SOURCE TEXT
The Panthers' Best Run Defense Might Be A Good Offense
Regular readers of mine know that I never pass up a chance to point out that the Panthers had an historically bad 18.6% run defense DVOA last season. At first, it was a coping mechanism for a fan sad to see the team's Cam Newton era crumble one loss at a time. But when players such as Tevin Coleman, Aaron Jones, and Latavius Murray enjoyed career performances one Sunday after the other, the decline of the Panthers' run defense transitioned from merely sad to very relevant for fantasy players like myself who like to play weekly matchups.
That realization came too late for me to take full advantage. At the start of the season, I didn't expect the Panthers to have so porous a run defense. In 2018, they were better against the run (-7.0%, 18th) than the pass (14.8%, 24th), and they maintained a core of run-stopping defensive starters in Luke Kuechly, Kawann Short, Dontari Poe, and Eric Reid from one year to the next. Still, I benefited from enough plus performances from backs such as Chris Carson and Marlon Mack to offset the occasional miss of a Brian Hill.
At the time, I had a theory that the Pro Bowler Short was a lynchpin for the team's run defense and thereby the reason the team became a plus matchup for opposing running backs. He tore his rotator cuff in Week 2 and missed the rest of the season. But a broader testing of my projection system this offseason made me question whether I had missed the mark entirely. Short's injury may have sabotaged the team's run defense, but I now suspect it was Newton's injury that made the Panthers a plus matchup for opposing backs by virtue of damaging their overall quality.
Backs on bad teams had success against the Panthers last season. Washington runners combined for 242 yards and three touchdowns against them in Week 13, and Hill and his recovered teammate Devonta Freeman had 146 yards and two scores in Week 14. But Hill's earlier letdown in Week 11 was a part of a subtle trend of worse teams enjoying smaller benefits from the plus Panthers matchup. Split simply by whether a team had a below-average or above-average DVOA at the time of the matchup -- relying on DAVE in the early season and weighted DVOA in the late season -- bad teams gained just over half as many extra running back carries against the Panthers as good teams.

(Saved entries)
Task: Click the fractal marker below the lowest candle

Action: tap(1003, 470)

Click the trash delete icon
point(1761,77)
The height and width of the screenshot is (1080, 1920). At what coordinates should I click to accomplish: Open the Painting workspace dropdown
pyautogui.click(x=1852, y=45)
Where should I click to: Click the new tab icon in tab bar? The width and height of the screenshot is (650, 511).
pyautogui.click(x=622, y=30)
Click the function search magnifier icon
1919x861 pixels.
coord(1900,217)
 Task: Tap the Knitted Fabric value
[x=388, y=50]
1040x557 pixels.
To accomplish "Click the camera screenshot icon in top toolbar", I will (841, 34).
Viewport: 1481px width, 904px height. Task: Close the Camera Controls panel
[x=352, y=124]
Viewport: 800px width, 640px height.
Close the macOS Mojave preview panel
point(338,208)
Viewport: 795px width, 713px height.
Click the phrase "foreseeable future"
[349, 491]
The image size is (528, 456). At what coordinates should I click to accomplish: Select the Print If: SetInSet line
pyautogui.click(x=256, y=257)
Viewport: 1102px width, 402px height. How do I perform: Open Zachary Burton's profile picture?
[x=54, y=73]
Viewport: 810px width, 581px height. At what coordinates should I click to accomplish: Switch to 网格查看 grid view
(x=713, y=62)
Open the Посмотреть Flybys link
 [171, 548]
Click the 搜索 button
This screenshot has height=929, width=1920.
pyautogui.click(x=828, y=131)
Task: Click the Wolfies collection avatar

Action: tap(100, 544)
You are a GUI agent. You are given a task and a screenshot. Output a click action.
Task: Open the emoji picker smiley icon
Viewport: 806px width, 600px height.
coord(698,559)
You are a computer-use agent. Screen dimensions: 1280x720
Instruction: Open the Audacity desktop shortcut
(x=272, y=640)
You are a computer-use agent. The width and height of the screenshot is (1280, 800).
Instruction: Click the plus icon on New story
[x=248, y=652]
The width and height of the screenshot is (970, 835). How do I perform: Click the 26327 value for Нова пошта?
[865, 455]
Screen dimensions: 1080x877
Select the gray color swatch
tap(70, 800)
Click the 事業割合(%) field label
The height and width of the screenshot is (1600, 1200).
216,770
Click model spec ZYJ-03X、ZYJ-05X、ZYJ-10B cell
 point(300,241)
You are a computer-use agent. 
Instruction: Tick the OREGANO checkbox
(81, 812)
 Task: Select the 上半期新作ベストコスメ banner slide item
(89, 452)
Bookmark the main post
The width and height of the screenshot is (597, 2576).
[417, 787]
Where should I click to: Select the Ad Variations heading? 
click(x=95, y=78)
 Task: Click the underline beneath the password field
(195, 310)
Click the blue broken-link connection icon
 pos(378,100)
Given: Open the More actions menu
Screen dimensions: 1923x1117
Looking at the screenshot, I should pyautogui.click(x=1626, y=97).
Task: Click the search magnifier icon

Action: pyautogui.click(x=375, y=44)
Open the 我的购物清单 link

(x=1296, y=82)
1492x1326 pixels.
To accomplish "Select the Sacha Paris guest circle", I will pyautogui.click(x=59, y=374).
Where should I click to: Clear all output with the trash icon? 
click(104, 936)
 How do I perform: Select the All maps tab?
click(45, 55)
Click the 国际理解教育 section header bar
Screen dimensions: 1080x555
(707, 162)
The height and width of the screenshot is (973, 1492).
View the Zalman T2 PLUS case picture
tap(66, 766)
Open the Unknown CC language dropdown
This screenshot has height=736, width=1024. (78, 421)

DIRECTIONS
(A) In the Panthers article, what injury did Kawann Short suffer in Week 2?
(B) Reproduce verbatim the passage of the Panthers article from "At the time, I" to "their overall quality.".
The data comes from a source other than the Panthers article.

ANSWERS TO THE TASKS
(A) He tore his rotator cuff.

(B)
At the time, I had a theory that the Pro Bowler Short was a lynchpin for the team's run defense and thereby the reason the team became a plus matchup for opposing running backs. He tore his rotator cuff in Week 2 and missed the rest of the season. But a broader testing of my projection system this offseason made me question whether I had missed the mark entirely. Short's injury may have sabotaged the team's run defense, but I now suspect it was Newton's injury that made the Panthers a plus matchup for opposing backs by virtue of damaging their overall quality.